** START Records for this task **

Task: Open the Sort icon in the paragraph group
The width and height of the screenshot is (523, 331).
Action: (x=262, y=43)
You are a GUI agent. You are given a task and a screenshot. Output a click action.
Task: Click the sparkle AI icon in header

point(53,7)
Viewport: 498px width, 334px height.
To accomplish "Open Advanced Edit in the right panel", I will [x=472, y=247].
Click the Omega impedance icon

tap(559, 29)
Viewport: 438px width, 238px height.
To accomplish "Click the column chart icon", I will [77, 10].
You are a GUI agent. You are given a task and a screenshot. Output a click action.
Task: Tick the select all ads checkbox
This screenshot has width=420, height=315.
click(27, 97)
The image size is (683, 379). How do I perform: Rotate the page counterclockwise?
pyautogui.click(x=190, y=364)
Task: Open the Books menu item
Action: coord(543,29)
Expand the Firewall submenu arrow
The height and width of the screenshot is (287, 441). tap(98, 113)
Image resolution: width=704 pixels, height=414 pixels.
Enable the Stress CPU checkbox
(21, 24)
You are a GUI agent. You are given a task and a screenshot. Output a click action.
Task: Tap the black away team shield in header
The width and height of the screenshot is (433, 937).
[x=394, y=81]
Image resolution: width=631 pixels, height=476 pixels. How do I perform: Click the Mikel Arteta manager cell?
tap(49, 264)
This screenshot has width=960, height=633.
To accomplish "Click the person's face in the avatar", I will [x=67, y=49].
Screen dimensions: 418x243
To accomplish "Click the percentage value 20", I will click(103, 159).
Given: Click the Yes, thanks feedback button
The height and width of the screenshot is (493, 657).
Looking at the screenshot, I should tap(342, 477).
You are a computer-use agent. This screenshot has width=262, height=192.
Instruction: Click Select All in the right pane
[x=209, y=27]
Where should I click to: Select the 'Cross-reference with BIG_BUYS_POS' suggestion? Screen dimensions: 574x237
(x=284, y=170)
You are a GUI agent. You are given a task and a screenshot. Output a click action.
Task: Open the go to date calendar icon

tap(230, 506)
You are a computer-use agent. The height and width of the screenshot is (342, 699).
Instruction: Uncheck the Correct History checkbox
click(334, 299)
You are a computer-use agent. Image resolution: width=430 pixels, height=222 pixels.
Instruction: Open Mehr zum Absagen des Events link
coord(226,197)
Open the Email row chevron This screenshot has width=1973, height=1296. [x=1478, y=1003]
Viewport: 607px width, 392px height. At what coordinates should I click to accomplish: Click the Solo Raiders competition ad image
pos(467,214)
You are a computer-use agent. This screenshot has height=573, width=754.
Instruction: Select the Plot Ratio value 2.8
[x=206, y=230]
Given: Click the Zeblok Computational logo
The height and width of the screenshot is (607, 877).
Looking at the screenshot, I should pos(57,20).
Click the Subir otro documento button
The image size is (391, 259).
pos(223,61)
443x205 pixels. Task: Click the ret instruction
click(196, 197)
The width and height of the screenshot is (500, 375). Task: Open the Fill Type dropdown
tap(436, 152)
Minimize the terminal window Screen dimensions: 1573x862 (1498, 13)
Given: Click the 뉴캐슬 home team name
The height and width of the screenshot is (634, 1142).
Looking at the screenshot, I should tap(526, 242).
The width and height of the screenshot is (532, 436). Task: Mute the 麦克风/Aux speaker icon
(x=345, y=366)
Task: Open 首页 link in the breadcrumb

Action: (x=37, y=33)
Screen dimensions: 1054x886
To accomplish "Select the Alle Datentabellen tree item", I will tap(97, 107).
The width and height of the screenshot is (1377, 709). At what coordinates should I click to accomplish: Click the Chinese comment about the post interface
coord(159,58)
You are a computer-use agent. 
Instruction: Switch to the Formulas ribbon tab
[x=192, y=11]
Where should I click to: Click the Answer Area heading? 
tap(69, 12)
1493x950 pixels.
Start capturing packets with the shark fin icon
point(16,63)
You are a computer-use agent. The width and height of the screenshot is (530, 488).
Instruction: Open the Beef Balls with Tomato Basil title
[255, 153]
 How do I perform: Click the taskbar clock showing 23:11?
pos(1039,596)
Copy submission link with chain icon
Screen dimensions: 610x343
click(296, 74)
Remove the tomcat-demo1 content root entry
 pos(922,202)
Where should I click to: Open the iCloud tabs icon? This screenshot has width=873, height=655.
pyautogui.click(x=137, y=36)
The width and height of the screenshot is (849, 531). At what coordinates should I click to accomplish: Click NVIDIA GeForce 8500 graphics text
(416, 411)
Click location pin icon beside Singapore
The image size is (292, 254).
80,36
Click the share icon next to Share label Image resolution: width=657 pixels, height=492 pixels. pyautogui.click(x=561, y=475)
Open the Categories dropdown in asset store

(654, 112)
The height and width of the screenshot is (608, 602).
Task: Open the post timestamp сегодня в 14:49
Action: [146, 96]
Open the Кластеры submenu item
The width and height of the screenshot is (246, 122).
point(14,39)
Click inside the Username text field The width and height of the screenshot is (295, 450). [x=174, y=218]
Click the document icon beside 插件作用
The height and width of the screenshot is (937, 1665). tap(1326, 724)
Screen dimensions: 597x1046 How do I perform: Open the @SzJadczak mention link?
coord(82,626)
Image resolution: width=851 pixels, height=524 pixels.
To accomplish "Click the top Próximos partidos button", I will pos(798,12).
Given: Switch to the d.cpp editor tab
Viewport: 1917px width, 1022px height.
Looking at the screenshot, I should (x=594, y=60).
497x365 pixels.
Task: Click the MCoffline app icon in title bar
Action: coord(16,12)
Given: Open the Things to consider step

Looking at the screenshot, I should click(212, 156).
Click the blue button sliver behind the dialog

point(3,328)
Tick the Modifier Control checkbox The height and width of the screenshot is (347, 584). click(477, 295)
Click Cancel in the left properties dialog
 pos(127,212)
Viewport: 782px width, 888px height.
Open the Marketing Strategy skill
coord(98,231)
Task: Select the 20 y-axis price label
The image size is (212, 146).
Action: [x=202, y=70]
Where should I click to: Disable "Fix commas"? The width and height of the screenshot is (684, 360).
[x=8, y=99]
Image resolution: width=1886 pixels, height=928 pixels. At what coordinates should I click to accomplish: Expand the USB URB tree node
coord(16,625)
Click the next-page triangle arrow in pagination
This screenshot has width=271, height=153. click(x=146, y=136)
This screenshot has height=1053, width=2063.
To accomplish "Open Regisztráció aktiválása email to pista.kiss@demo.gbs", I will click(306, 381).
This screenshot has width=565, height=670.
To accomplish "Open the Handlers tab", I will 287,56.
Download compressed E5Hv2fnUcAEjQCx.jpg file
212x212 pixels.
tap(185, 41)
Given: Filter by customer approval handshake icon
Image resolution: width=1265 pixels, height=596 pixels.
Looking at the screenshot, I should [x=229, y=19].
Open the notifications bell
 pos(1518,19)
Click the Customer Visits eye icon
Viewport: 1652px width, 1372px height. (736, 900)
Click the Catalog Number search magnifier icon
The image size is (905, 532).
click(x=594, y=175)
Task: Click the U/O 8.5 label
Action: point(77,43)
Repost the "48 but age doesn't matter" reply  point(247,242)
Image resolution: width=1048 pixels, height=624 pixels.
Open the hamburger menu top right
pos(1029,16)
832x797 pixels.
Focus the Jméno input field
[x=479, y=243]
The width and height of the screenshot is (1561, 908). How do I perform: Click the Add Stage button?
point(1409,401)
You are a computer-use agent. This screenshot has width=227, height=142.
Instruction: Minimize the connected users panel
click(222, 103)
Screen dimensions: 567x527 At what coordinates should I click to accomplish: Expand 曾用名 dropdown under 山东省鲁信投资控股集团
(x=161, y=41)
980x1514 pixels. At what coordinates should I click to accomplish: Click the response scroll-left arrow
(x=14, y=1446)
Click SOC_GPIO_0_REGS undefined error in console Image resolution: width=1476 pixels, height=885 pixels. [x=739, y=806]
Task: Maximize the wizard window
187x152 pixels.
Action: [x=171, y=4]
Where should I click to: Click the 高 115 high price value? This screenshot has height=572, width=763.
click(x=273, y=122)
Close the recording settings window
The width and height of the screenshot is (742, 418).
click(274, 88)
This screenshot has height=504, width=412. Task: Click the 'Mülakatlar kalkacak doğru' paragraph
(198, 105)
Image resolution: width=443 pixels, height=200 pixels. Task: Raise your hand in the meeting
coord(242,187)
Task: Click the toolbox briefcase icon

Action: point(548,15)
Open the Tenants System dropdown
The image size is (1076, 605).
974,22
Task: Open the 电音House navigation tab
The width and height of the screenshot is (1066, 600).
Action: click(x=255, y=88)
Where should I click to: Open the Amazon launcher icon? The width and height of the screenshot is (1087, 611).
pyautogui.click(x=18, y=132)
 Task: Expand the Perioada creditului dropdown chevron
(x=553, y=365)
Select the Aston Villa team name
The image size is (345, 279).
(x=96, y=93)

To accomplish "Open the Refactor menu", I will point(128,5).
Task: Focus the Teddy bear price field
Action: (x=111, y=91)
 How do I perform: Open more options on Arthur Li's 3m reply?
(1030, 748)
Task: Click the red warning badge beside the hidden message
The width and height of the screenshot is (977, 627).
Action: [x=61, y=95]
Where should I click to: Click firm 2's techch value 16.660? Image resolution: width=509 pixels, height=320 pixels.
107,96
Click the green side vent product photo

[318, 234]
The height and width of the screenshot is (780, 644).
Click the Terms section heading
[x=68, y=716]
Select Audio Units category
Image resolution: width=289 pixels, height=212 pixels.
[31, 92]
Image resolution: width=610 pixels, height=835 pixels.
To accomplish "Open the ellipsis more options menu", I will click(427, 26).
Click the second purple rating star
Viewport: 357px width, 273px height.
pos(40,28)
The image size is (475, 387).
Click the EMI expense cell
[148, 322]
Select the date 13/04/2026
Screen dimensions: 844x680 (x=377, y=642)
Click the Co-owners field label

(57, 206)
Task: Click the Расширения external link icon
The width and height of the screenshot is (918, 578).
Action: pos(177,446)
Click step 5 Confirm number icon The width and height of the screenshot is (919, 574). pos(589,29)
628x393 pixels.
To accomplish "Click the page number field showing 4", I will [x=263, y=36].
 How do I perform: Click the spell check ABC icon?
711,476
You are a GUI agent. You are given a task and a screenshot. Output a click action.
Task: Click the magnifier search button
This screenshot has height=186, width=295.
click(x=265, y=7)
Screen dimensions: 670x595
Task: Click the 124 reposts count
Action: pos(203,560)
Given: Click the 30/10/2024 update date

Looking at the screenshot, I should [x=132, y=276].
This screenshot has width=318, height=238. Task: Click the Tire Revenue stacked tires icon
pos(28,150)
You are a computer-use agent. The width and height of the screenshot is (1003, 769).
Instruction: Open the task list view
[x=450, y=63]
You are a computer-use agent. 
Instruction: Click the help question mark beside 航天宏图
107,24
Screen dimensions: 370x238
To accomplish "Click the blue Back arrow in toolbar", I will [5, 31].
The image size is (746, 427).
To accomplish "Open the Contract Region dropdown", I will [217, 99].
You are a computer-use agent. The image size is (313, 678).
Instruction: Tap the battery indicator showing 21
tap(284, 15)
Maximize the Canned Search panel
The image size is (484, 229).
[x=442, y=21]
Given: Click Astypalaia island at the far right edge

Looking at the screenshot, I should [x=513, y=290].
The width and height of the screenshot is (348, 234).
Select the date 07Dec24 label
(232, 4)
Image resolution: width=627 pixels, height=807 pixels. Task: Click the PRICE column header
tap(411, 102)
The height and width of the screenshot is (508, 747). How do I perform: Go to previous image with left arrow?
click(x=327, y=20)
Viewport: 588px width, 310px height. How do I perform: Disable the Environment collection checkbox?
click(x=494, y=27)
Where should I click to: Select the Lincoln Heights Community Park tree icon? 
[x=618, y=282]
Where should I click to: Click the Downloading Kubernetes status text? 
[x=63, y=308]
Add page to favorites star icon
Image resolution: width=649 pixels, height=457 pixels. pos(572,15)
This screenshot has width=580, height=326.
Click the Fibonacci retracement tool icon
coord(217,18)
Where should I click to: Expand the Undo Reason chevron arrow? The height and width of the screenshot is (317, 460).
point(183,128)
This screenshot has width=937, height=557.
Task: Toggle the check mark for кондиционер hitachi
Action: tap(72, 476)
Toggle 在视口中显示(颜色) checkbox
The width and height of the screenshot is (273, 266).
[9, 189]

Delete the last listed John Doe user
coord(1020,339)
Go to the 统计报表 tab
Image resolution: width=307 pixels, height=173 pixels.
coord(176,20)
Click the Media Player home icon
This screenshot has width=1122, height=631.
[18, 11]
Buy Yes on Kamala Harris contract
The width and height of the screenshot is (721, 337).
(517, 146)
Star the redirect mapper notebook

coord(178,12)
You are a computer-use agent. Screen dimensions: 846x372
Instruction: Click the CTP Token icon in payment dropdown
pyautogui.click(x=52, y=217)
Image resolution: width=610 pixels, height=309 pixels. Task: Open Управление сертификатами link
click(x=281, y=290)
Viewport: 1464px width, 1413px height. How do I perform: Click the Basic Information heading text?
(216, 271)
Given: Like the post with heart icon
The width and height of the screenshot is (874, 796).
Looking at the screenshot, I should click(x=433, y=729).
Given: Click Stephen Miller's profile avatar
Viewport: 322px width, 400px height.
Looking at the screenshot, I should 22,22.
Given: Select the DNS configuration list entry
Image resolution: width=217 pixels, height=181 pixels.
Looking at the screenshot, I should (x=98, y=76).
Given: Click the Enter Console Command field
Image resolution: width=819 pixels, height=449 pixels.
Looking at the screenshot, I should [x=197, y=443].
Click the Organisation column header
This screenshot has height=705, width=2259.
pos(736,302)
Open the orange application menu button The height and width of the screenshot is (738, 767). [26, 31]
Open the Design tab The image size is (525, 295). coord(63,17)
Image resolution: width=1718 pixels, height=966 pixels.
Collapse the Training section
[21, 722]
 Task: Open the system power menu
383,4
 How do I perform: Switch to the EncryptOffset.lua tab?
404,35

** END Records for this task **

● **Written problem**: Could you write out only the items from the line with "Open the notifications bell" up to and including the line with "(x=96, y=93)", swapping "dropdown" for "drop-down list" and leaving everything else unchanged?

● **Answer to this task**:
Open the notifications bell
 pos(1518,19)
Click the Customer Visits eye icon
Viewport: 1652px width, 1372px height. (736, 900)
Click the Catalog Number search magnifier icon
The image size is (905, 532).
click(x=594, y=175)
Task: Click the U/O 8.5 label
Action: point(77,43)
Repost the "48 but age doesn't matter" reply  point(247,242)
Image resolution: width=1048 pixels, height=624 pixels.
Open the hamburger menu top right
pos(1029,16)
832x797 pixels.
Focus the Jméno input field
[x=479, y=243]
The width and height of the screenshot is (1561, 908). How do I perform: Click the Add Stage button?
point(1409,401)
You are a computer-use agent. This screenshot has width=227, height=142.
Instruction: Minimize the connected users panel
click(222, 103)
Screen dimensions: 567x527 At what coordinates should I click to accomplish: Expand 曾用名 drop-down list under 山东省鲁信投资控股集团
(x=161, y=41)
980x1514 pixels. At what coordinates should I click to accomplish: Click the response scroll-left arrow
(x=14, y=1446)
Click SOC_GPIO_0_REGS undefined error in console Image resolution: width=1476 pixels, height=885 pixels. [x=739, y=806]
Task: Maximize the wizard window
187x152 pixels.
Action: [x=171, y=4]
Where should I click to: Click the 高 115 high price value? This screenshot has height=572, width=763.
click(x=273, y=122)
Close the recording settings window
The width and height of the screenshot is (742, 418).
click(274, 88)
This screenshot has height=504, width=412. Task: Click the 'Mülakatlar kalkacak doğru' paragraph
(198, 105)
Image resolution: width=443 pixels, height=200 pixels. Task: Raise your hand in the meeting
coord(242,187)
Task: Click the toolbox briefcase icon

Action: point(548,15)
Open the Tenants System drop-down list
The image size is (1076, 605).
974,22
Task: Open the 电音House navigation tab
The width and height of the screenshot is (1066, 600).
Action: click(x=255, y=88)
Where should I click to: Open the Amazon launcher icon? The width and height of the screenshot is (1087, 611).
pyautogui.click(x=18, y=132)
 Task: Expand the Perioada creditului drop-down list chevron
(x=553, y=365)
Select the Aston Villa team name
The image size is (345, 279).
(x=96, y=93)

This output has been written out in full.